Mais pour El Kadi Ihsane, ces annonces relèvent davantage de la communication politique que d’une stratégie cohérente : « Le plan d’action demeure une prolongation du modèle extractif », a-t-il affirmé, citant les projets de mise en valeur du fer de Gara Djibilet, du phosphate et du plomb-zinc de Tala Hamza, finalement les seuls présentés concrètement comme les nouveaux piliers d’une croisssnxe qui, au fond, ne compte pas tant que cela sur les PME-PMI qui assurent la diversification industrielle. Le modèle est toujours fondée sur l’exploitation de ressources naturelles. El Kadi Ihsane a prévenu que sur cette voie l’étape était déjà indiquée : l’exploitation du gaz de schiste probablement par les américains Exxon et Chevron.

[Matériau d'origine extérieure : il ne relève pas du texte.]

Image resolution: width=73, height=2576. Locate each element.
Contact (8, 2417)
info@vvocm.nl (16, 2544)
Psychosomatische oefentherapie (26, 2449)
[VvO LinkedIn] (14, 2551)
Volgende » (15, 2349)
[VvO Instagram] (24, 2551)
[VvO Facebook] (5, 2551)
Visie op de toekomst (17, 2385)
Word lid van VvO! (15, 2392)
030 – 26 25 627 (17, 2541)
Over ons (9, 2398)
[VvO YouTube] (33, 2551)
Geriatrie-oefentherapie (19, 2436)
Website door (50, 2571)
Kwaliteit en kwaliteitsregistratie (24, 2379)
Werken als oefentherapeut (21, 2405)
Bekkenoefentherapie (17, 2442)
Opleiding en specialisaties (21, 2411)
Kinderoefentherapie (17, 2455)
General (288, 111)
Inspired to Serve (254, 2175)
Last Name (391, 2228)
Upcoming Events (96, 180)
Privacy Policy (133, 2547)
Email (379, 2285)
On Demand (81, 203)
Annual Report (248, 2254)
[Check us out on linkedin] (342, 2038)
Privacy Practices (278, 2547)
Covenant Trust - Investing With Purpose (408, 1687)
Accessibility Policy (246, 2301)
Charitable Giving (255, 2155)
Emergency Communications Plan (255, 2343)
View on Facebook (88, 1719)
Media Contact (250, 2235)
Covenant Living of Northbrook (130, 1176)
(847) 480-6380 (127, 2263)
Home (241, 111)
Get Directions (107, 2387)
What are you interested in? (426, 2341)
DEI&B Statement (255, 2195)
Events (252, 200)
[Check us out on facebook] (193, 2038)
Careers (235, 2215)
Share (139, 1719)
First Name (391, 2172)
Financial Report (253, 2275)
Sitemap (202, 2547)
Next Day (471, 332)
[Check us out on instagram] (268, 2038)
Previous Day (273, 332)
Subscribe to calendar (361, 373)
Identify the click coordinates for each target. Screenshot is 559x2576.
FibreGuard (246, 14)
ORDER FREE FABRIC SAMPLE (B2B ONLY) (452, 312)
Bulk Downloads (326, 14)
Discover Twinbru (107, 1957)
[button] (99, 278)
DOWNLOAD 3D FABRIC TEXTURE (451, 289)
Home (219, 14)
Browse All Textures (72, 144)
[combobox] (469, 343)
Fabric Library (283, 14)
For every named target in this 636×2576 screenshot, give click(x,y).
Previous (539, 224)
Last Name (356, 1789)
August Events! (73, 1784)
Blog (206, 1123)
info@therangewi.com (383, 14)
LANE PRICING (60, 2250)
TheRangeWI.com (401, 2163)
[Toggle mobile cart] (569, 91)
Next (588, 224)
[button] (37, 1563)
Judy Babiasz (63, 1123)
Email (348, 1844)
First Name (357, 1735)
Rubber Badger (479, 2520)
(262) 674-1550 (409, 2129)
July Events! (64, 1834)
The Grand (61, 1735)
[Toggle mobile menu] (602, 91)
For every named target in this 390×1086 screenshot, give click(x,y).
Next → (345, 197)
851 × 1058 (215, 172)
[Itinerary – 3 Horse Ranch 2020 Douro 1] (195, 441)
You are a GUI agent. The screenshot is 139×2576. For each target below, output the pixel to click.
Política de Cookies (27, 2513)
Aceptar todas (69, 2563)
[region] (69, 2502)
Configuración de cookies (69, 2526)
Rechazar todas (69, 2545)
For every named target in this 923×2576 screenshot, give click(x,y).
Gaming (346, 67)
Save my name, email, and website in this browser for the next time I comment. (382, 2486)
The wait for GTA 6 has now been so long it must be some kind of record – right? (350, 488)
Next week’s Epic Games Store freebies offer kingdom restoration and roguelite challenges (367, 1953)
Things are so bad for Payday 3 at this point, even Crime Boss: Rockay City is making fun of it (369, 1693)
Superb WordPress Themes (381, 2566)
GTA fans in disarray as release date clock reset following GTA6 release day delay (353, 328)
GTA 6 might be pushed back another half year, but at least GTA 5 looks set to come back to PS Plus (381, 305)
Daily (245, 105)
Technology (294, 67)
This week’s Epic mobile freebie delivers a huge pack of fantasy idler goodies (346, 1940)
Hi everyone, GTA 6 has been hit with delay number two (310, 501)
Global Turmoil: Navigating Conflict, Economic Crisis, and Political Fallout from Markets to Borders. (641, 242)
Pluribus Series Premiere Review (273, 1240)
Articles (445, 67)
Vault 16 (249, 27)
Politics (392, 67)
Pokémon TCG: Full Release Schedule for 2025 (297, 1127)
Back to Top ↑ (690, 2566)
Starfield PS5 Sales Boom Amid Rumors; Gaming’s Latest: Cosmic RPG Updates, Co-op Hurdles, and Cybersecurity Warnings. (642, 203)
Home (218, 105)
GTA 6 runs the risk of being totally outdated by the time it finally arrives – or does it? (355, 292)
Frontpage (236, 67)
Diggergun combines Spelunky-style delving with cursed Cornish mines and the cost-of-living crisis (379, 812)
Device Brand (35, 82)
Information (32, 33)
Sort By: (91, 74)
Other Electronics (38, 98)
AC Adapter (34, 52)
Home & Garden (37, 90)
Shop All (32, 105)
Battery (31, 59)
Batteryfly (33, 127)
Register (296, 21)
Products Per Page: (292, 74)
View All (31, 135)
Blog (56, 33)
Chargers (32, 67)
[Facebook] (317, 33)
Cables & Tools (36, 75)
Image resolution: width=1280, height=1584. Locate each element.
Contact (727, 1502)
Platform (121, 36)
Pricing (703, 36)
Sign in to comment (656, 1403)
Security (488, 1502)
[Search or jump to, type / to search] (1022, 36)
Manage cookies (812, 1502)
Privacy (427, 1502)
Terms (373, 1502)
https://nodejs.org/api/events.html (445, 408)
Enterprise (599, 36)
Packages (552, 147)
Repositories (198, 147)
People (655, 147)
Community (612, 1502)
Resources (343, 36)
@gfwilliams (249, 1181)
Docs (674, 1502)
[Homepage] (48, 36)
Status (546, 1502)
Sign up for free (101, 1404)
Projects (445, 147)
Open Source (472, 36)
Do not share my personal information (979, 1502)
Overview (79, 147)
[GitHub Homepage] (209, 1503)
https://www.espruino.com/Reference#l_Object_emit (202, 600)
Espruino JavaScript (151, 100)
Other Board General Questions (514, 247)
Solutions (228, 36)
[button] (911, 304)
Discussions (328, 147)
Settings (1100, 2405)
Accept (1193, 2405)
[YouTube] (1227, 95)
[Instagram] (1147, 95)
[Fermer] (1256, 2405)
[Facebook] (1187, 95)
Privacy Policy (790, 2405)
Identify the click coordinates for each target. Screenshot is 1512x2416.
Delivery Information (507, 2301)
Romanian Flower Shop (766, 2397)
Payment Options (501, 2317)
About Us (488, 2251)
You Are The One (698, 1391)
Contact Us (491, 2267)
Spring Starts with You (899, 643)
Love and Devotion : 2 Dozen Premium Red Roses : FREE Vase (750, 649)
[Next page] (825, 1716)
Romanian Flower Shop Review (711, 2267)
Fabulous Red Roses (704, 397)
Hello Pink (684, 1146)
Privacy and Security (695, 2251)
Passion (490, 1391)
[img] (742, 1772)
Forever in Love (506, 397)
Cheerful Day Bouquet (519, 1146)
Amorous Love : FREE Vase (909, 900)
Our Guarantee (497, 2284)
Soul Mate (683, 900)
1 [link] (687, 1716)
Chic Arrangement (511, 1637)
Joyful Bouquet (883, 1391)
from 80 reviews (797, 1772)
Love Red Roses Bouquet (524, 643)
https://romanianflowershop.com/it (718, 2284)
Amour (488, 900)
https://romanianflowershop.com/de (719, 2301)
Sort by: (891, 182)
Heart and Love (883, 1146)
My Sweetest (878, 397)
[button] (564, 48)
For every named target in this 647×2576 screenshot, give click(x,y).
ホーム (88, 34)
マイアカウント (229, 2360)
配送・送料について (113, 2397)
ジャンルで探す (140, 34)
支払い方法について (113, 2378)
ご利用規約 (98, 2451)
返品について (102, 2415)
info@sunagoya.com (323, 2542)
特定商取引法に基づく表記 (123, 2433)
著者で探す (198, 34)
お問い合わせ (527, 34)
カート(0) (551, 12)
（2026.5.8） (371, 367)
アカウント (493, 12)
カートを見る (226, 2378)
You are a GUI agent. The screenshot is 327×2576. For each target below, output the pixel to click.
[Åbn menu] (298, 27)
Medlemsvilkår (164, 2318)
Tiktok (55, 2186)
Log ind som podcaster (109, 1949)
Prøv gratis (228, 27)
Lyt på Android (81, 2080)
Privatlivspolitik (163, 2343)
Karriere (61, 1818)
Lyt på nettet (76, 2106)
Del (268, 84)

Un débat de militants clairvoyants
Le débat qui a suivi son intervention a été particulièrement riche. Plusieurs participants ont interrogé la possibilité de bâtir un pacte politique autour de la diversification, en plaidant pour un retour à la planification stratégique et à un État-stratège capable de mobiliser les ressources nationales hors du seul secteur extractif.
Entre réalisme économique et exigence démocratique, la conférence inaugurale de l’université d’été du RCD a ainsi ouvert un espace de discussion sur la nature même du développement algérien : non pas un simple ajustement de politique économique, mais une transformation en profondeur du contrat politique national. L’université du RCD s’est poursuivi durant tout le weekend.